Let’s have a look at how we can expressively handle these cases.
Example: Building an HTTP Connection
Our example today will be building an HTTP connection. To simplify greatly, let’s say that our connection requires at least one header (but can have more), exactly one body, and that the headers must be specified before the body (e.g. because we write into an append-only data structure for performance reasons).
Note: this specific problem could be solved with a constructor taking the correct parameters, but I didn’t want to over-complicate the protocol. You’ll see how easily extensible it is.

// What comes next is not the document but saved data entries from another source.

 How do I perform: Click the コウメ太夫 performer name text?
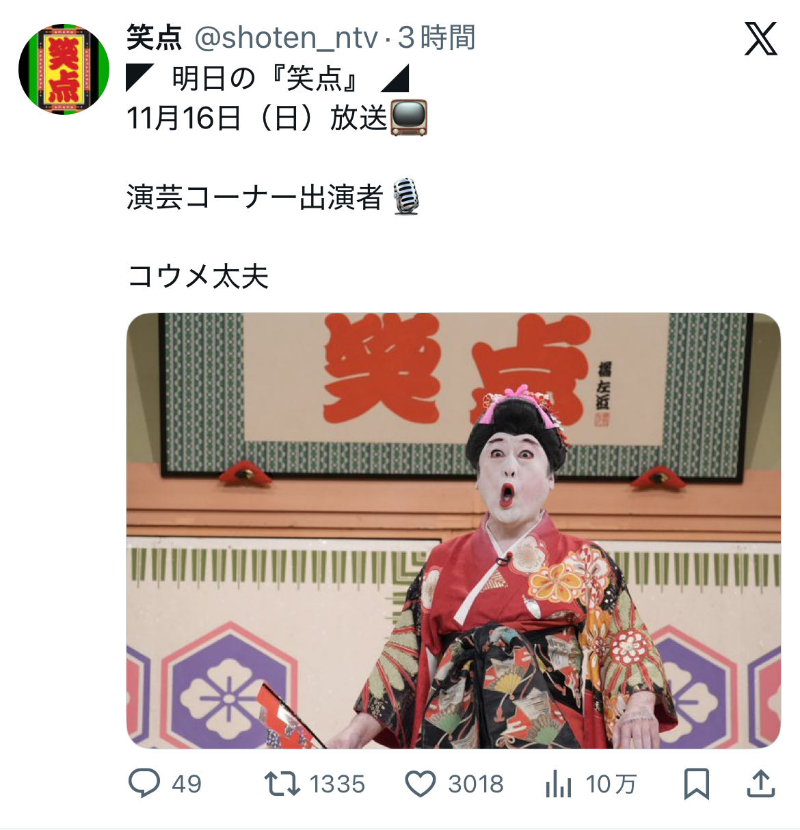click(198, 277)
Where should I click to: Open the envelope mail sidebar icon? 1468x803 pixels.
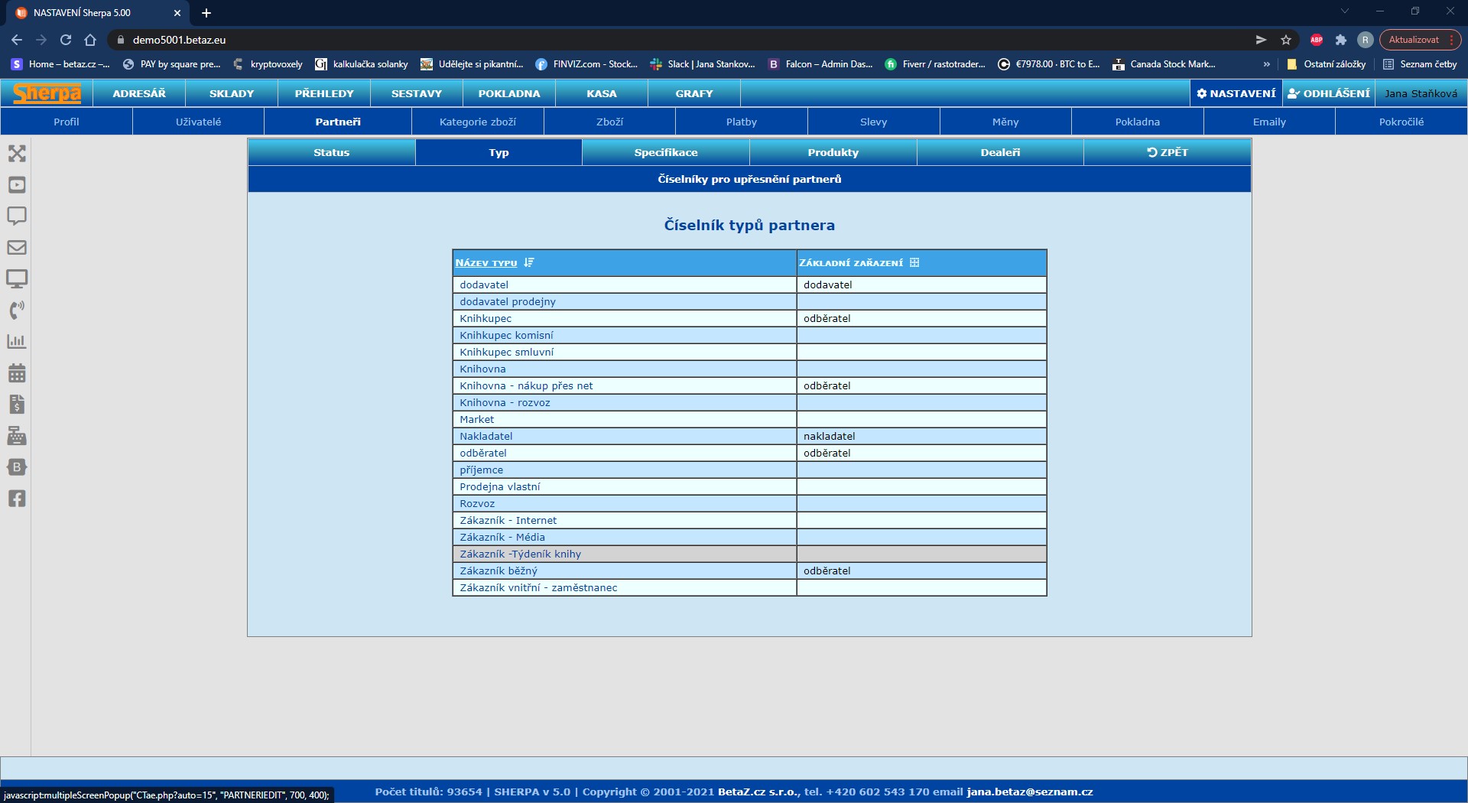(x=17, y=248)
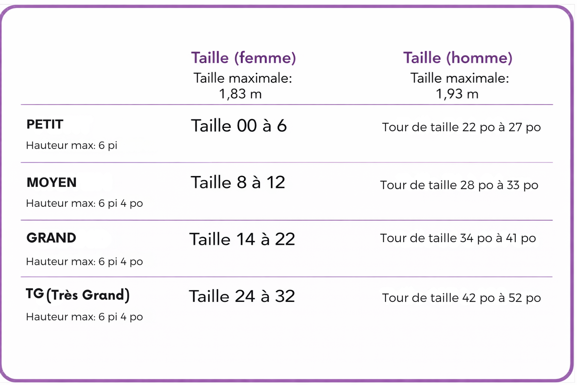Click the GRAND size row label
577x385 pixels.
tap(51, 238)
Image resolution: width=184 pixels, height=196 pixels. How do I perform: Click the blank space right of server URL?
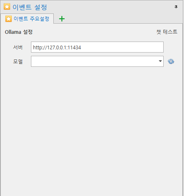click(x=122, y=47)
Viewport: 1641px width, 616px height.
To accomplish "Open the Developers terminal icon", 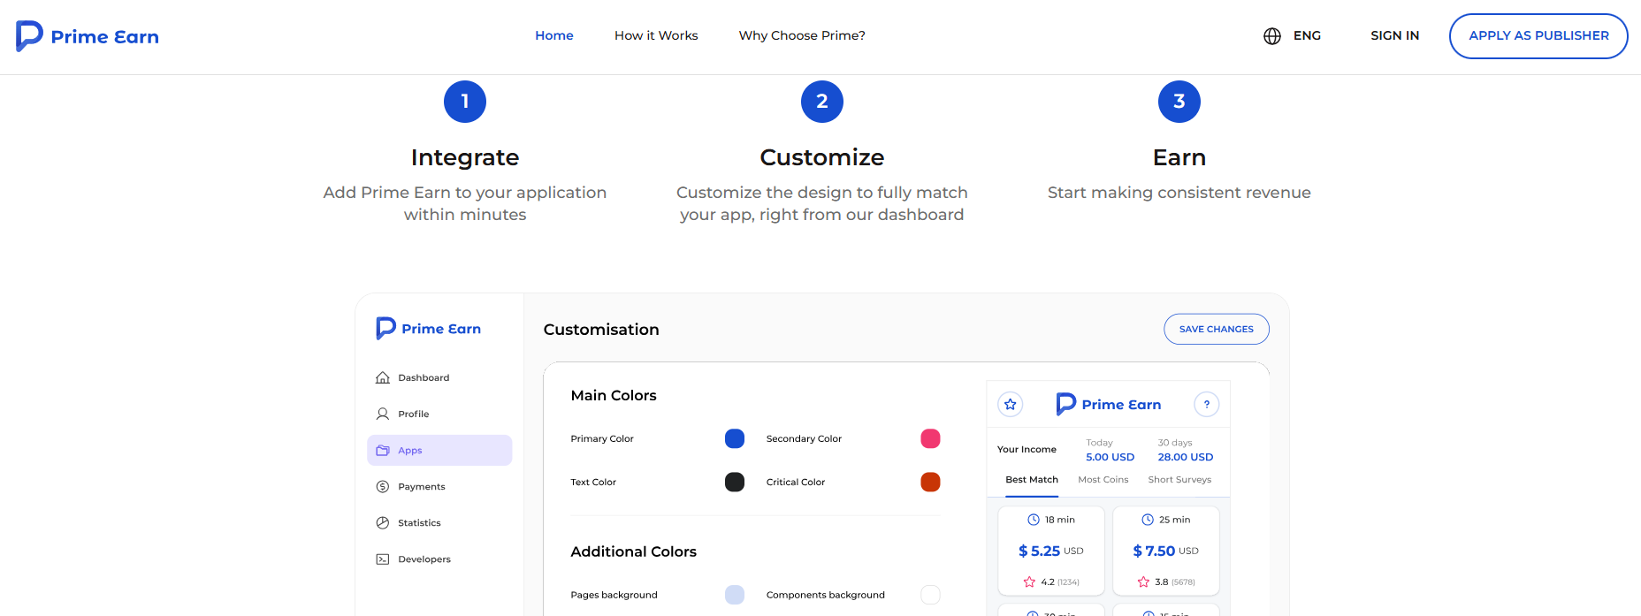I will [383, 559].
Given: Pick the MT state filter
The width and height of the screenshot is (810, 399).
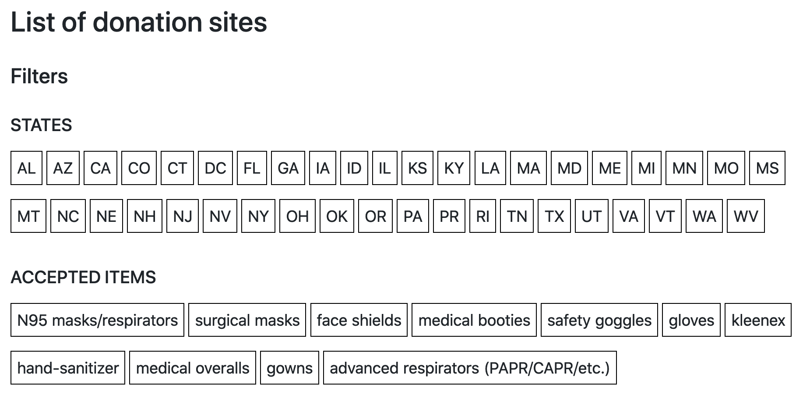Looking at the screenshot, I should [28, 216].
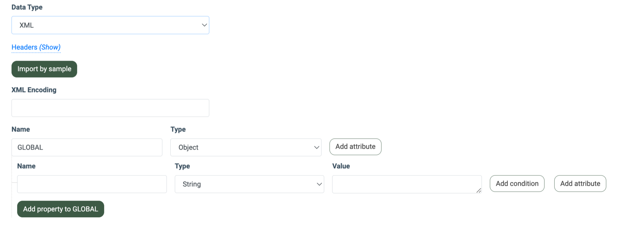Open the Data Type dropdown showing XML
The image size is (617, 225).
110,25
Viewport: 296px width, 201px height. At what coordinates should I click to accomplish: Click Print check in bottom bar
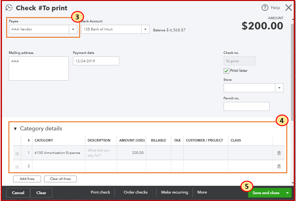tap(100, 192)
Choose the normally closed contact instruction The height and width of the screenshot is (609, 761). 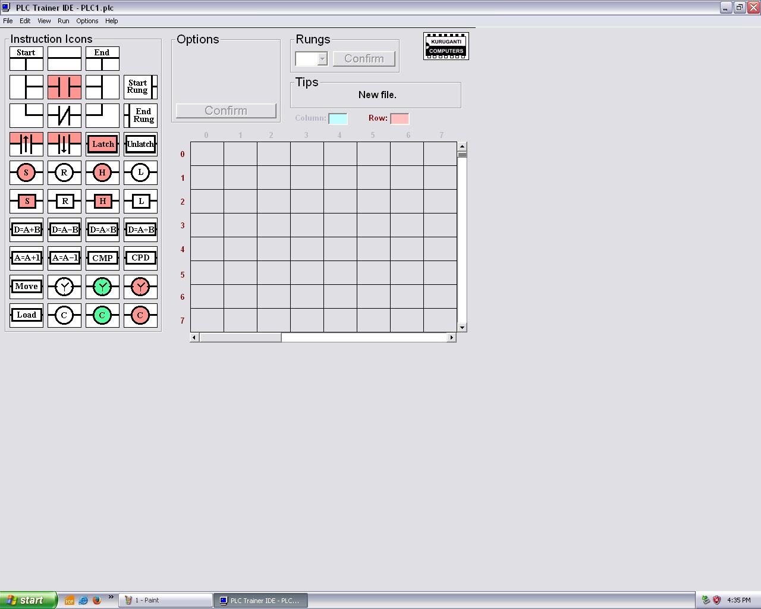[64, 115]
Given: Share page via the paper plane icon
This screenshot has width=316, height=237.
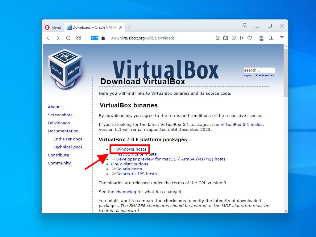Looking at the screenshot, I should [x=242, y=38].
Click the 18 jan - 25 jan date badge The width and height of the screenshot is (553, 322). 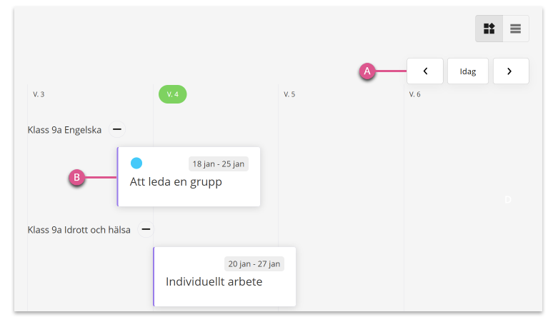point(219,163)
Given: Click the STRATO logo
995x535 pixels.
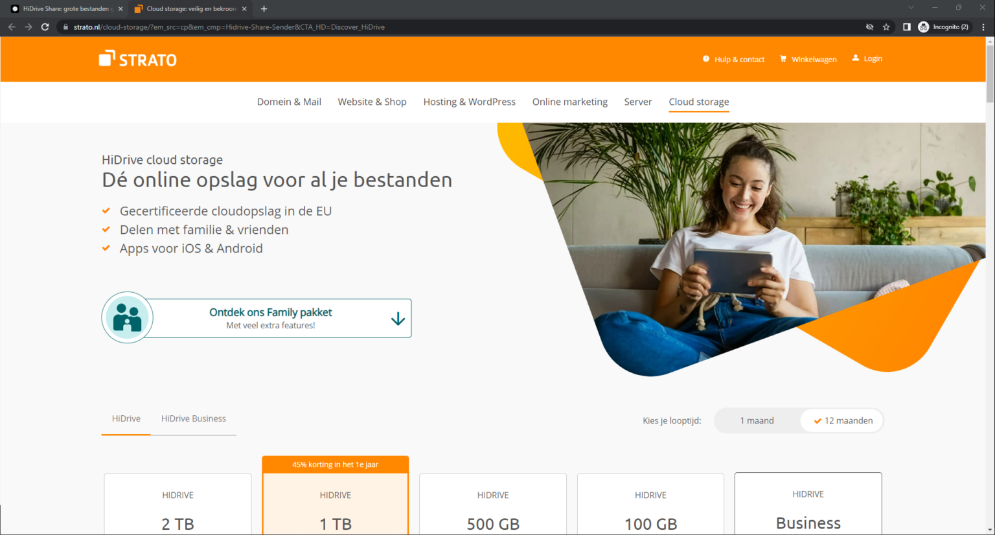Looking at the screenshot, I should pyautogui.click(x=137, y=58).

Here’s a first implementation:
class HttpConnectionBuilder { public: void add_header(std::string header) { headers_.emplace_back(std::move(header); } // IMPORTANT : must be called after at least one add_header void add_body(std::string body) { body_ = std::move(body); } // IMPORTANT : must be called after add_body. // Consumes the object. HttpConnection build() && { return {std::move(headers_), std::move(body_)}; } private: std::vector<std::string> headers_; std::string body_; };
Now, this example is quite simple, but already it’s relying on the user not doing things wrong: there’s nothing preventing them from adding another header after the body, if they didn’t read the documentation. Put this into a 1000-line file, and you’ll quickly get bad surprises. Worse, there’s no check that the class is used correctly, so the only way to see that it was misused is through the unwanted side effects! If it causes memory corruption, good luck debugging this.
We can do better…
Using dynamic enums
As is often the case, this protocol can be represented by a finite state machine: start in the state in which we didn’t add any header (START), in which case the only option is to add a header. Then we’re in the state where we have at least one header (HEADER), from which we can either add another header and stay in this state, or add a body and go to the BODY state. Only from there can we call build, getting us to the final state.
So, let’s encode that into our class!
enum BuilderState { START, HEADER, BODY }; class HttpConnectionBuilder { void add_header(std::string header) { assert(state_ == START || state_ == HEADER); headers_.emplace_back(std::move(header)); state_ = HEADER; } ... private: BuilderState state_; ... };
And so on for the other functions. That’s already better: we have an explicit state telling us which transitions are possible, and we check it. Of course, you have thorough tests for your code, right? Then you’ll be able to catch any violation at test time, providing you have enough coverage. You might enable those checks in production as well to make sure that you don’t deviate from the protocol (a controlled crash is better than memory corruption), but you’ll have to pay the price of the added checks.
Using typestates
How can we catch these earlier, and with 100% certainty? Let the compiler do the work! Here I’ll introduce the concept of typestates:
Roughly speaking, typestates are the idea of encoding the state of an object in its very type. Some languages do this by implementing a separate class for each state (e.g. HttpBuilderWithoutHeader
, HttpBuilderWithBody
, …) but that can get fairly verbose in C++: we have to declare the constructors, delete the copy constructors, convert one object into the other… It gets old quickly.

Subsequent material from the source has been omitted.